• **作業指示**
- 1) ダニアレルゲン免疫療法の説明文を読み、次の問いに答えてください。
(a) 対象となる患者さんの年齢はいくつ以上ですか。
(b) ぜん息に対して保険適用となっているのはどの免疫療法ですか。
(c) 標準法では、週に何回、全部で何回程度投与しますか。
- 2) 次の各文がダニアレルゲン免疫療法の説明文の内容と合っているかどうか、「はい」か「いいえ」で答えてください。判断の根拠となる本文の語句もそのまま引用してください。
(a) この治療は、すぐに効果が現れる。
(b) 重症のぜん息患者さんが主な対象である。
(c) 数日間入院して行う方法もある。
- 3) ダニアレルゲン免疫療法の説明文の続きを、本文が終わったところから書いてください。

• **表示テキスト**
══════════════════════════════

ダニアレルゲン免疫療法は、ダニがアレルゲン(アレルギーの原因)となってぜん息を発症している患者さんに、ダニエキスを注射で投与し、体のダニアレルゲンに対する反応を変化させ、体質改善の面からぜん息を治療していく方法です。ただし、治療には長い年月がかかり、すぐに効果が現れるわけではありません。ダニアレルゲン免疫療法を受ける際には、さまざまな条件や注意点があります。医師とよく相談のうえ治療に臨みましょう。
※現在のところ、ぜん息に対するダニアレルゲン免疫療法は、皮下免疫療法のみが保険適用となっています。

対象
  • ぜん息の主な原因がダニアレルギーの、軽症から中等症のぜん息患者さん
  • 5歳以上
方法
  1. 1.ぜん息の原因アレルゲンがダニであることを検査で確かめる。
  2. 2.医療機関に通院しながら、注射でダニアレルゲンエキスを投与する。
治療期間
ダニエキスの濃度を徐々に高くしながら、週1~2回、20回程度投与(標準法)。数日間入院して行う急速法もあります。

══════════════════════════════

• **データセット内容**
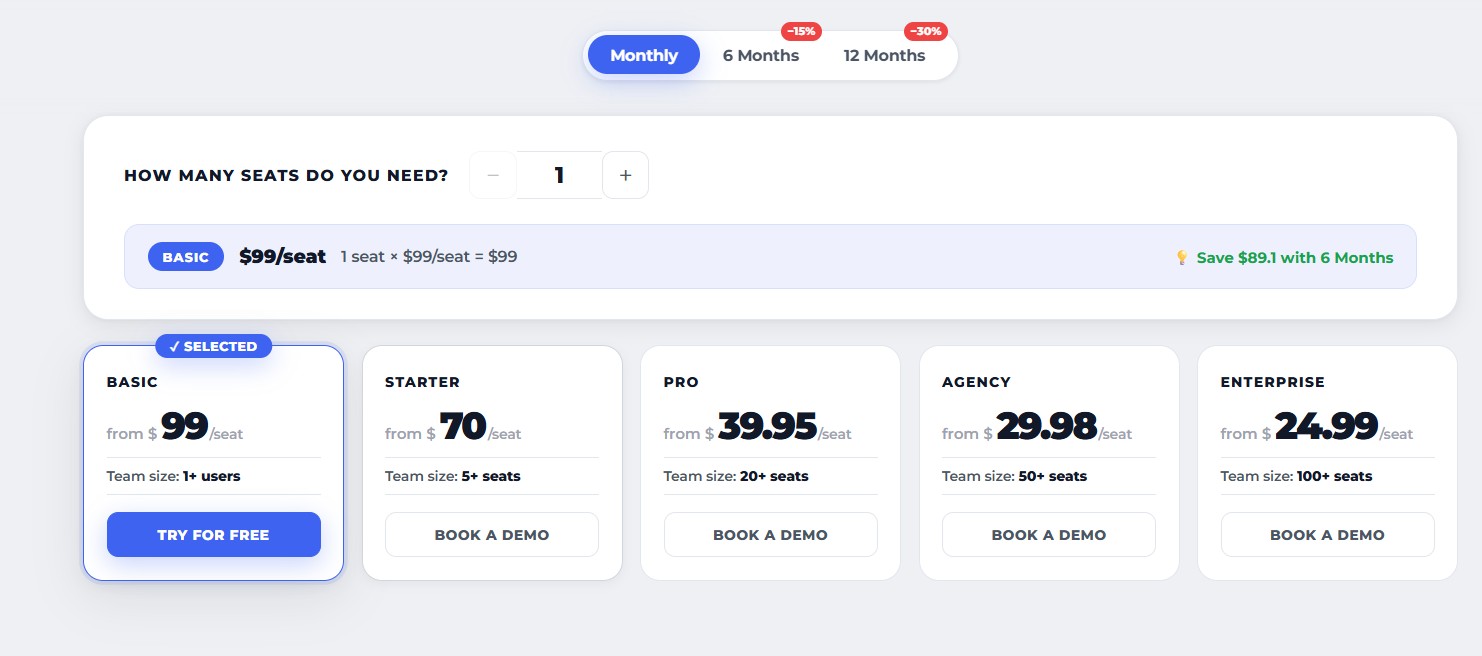Click the blue BASIC pill in the summary bar
Screen dimensions: 1482x656
pos(185,257)
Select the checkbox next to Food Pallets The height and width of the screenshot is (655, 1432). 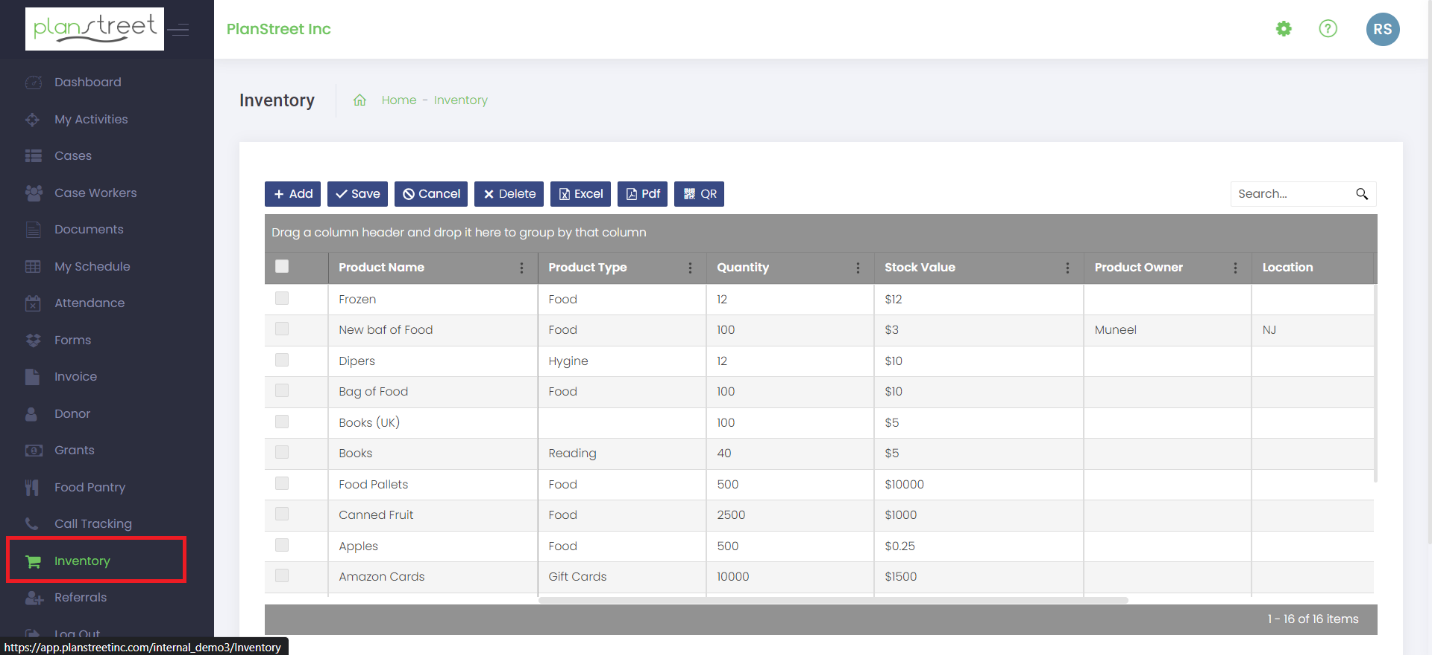point(281,483)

══════════════════════════════

• **解答結果**
- 1)
(a) 5歳以上です。
(b) 皮下免疫療法です。
(c) 週1~2回、20回程度です。

- 2)
(a) いいえ。「すぐに効果が現れるわけではありません」
(b) いいえ。「軽症から中等症のぜん息患者さん」
(c) はい。「数日間入院して行う急速法もあります」

- 3)
効果の現れるダニエキスの濃度である「維持量」に到達してから、3~5年、4週間に1回投与。
副作用
  • 注射した部位がはれる、せき、じんま疹など。
  • 日本では、高い濃度のダニエキスを投与した場合、2~10%でアナフィラキシーを含む何らかの全身反応が見られている。
注意点
  • すべての患者さんに効果がみられるわけではありません。
    ダニだけでなく花粉や犬、猫、カビなど複数のアレルギーがある患者さん、重症のぜん息患者さん、喫煙しているぜん息患者さんは効果があまり期待できず、副作用でぜん息発作が起こる危険性も高まります。
  • すぐに効果が現れる治療法ではありません。
  • ぜん息が重症であったり、不安定な(症状が多い)方は受けられません。
  • 治療は、ぜん息の症状が落ち着いている安定期に開始します。
  • ぜん息発作が起こったり、カゼをひいているとき、体調が悪いときには受けられません。
  • 吸入ステロイド薬などの薬物療法と並行して行います。維持量まで到達すると、徐々にぜん息の薬を減らせる可能性があります。
  • ダニが多い環境では副作用が出やすくなったり、効果が現れにくいため、掃除などの環境整備も継続して行いましょう。
  1. 注:アナフィラキシー
    アレルゲンを吸い込んだり、食べたりした後、きわめて短時間のうちに全身性に複数の臓器(皮膚、粘膜、呼吸器、消化器、循環器など)にアレルギー症状が出る反応。血圧低下や意識障害を伴う場合、アナフィラキシーショックと呼ぶ。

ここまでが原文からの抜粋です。